_Problem details_
Could you reproduce each of the entries below word for word, from the first line to the last?

_Listed entries_
....................

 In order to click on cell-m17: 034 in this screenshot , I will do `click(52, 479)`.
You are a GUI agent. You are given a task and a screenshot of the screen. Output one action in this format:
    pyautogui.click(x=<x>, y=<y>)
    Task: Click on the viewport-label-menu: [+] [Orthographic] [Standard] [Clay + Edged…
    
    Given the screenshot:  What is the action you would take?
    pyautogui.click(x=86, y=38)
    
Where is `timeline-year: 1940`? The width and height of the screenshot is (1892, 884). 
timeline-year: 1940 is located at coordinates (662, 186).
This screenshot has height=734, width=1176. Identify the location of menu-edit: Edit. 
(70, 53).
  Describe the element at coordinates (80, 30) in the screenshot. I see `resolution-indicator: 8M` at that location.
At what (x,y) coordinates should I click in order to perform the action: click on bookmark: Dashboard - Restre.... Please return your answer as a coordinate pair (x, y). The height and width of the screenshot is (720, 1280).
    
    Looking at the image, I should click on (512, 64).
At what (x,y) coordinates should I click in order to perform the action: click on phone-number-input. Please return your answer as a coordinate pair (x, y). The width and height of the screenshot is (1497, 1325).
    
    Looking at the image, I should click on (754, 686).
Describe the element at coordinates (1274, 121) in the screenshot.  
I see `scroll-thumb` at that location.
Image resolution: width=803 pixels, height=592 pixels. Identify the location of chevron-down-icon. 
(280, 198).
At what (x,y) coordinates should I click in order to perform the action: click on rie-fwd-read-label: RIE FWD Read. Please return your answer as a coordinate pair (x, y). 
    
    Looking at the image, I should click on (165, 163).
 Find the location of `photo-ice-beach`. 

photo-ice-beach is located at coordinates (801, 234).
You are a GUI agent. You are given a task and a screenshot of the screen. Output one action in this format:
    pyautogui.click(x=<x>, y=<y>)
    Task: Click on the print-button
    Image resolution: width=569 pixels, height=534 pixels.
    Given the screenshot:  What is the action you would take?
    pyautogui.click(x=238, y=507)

....................

_Exercise response_
 In order to click on cell-m17: 034 in this screenshot , I will do `click(52, 479)`.
You are a GUI agent. You are given a task and a screenshot of the screen. Output one action in this format:
    pyautogui.click(x=<x>, y=<y>)
    Task: Click on the viewport-label-menu: [+] [Orthographic] [Standard] [Clay + Edged…
    
    Given the screenshot:  What is the action you would take?
    pyautogui.click(x=86, y=38)
    
Where is `timeline-year: 1940`? The width and height of the screenshot is (1892, 884). 
timeline-year: 1940 is located at coordinates (662, 186).
This screenshot has height=734, width=1176. Identify the location of menu-edit: Edit. 
(70, 53).
  Describe the element at coordinates (80, 30) in the screenshot. I see `resolution-indicator: 8M` at that location.
At what (x,y) coordinates should I click in order to perform the action: click on bookmark: Dashboard - Restre.... Please return your answer as a coordinate pair (x, y). The height and width of the screenshot is (720, 1280).
    
    Looking at the image, I should click on (512, 64).
At what (x,y) coordinates should I click in order to perform the action: click on phone-number-input. Please return your answer as a coordinate pair (x, y). The width and height of the screenshot is (1497, 1325).
    
    Looking at the image, I should click on (754, 686).
Describe the element at coordinates (1274, 121) in the screenshot.  
I see `scroll-thumb` at that location.
Image resolution: width=803 pixels, height=592 pixels. Identify the location of chevron-down-icon. 
(280, 198).
At what (x,y) coordinates should I click in order to perform the action: click on rie-fwd-read-label: RIE FWD Read. Please return your answer as a coordinate pair (x, y). 
    
    Looking at the image, I should click on (165, 163).
 Find the location of `photo-ice-beach`. 

photo-ice-beach is located at coordinates (801, 234).
You are a GUI agent. You are given a task and a screenshot of the screen. Output one action in this format:
    pyautogui.click(x=<x>, y=<y>)
    Task: Click on the print-button
    Image resolution: width=569 pixels, height=534 pixels.
    Given the screenshot:  What is the action you would take?
    pyautogui.click(x=238, y=507)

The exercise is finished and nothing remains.